» Estratto della pagina:
....................

COME IMPARARE A MANGIARE BENE
Mi è capitato spesso con il mio lavoro, di imbattermi in persone che non hanno ancora sviluppato un senso del cibo ‘sano’ e ‘buono’ ma che fanno, a mio parere, il primo passo giusto… ovvero, cercare di conoscere il cibo.
In questo periodo storico, dove la quantità di cibi che ci viene messa a disposizione è davvero tanta, diventa importantissimo saper scegliere, sia per la nostra salute sia per il nostro gusto (da cui il cibo non è mai dissociato e che trasforma in piacere il sostentamento quotidiano).
Siamo sommersi da proposte di cibo lavorato e confezionato, diventato molto popolare grazie al fatto di essere pratico, molto saporito e anche economico.
Conoscere anche in minima parte le caratteristiche di questi preparati industriali, che rispondono a logiche di profitto e non di salute, fa già aprire gli occhi e porta a compiere delle scelte diverse. (Si può incominciare leggendo le etichette, che hanno obbligo di completezza e veridicità).

....................

» Estratto dei dati:

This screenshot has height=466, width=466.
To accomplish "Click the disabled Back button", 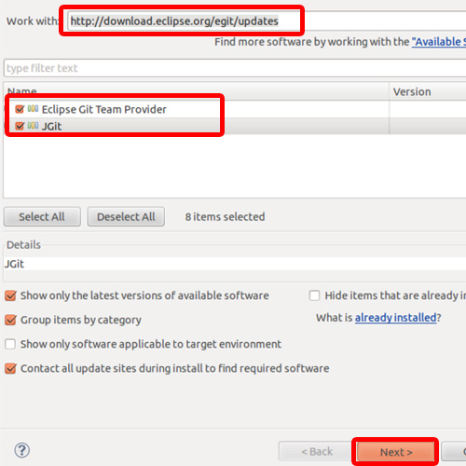I will click(x=317, y=451).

....................

» Problema da risolvere: Estragga per intero il testo su come imparare a mangiare bene, riproducendolo parola per parola e senza alcuna modifica.

» Risultato dell'esercizio:
COME IMPARARE A MANGIARE BENE
Mi è capitato spesso con il mio lavoro, di imbattermi in persone che non hanno ancora sviluppato un senso del cibo ‘sano’ e ‘buono’ ma che fanno, a mio parere, il primo passo giusto… ovvero, cercare di conoscere il cibo.
In questo periodo storico, dove la quantità di cibi che ci viene messa a disposizione è davvero tanta, diventa importantissimo saper scegliere, sia per la nostra salute sia per il nostro gusto (da cui il cibo non è mai dissociato e che trasforma in piacere il sostentamento quotidiano).
Siamo sommersi da proposte di cibo lavorato e confezionato, diventato molto popolare grazie al fatto di essere pratico, molto saporito e anche economico.
Conoscere anche in minima parte le caratteristiche di questi preparati industriali, che rispondono a logiche di profitto e non di salute, fa già aprire gli occhi e porta a compiere delle scelte diverse. (Si può incominciare leggendo le etichette, che hanno obbligo di completezza e veridicità).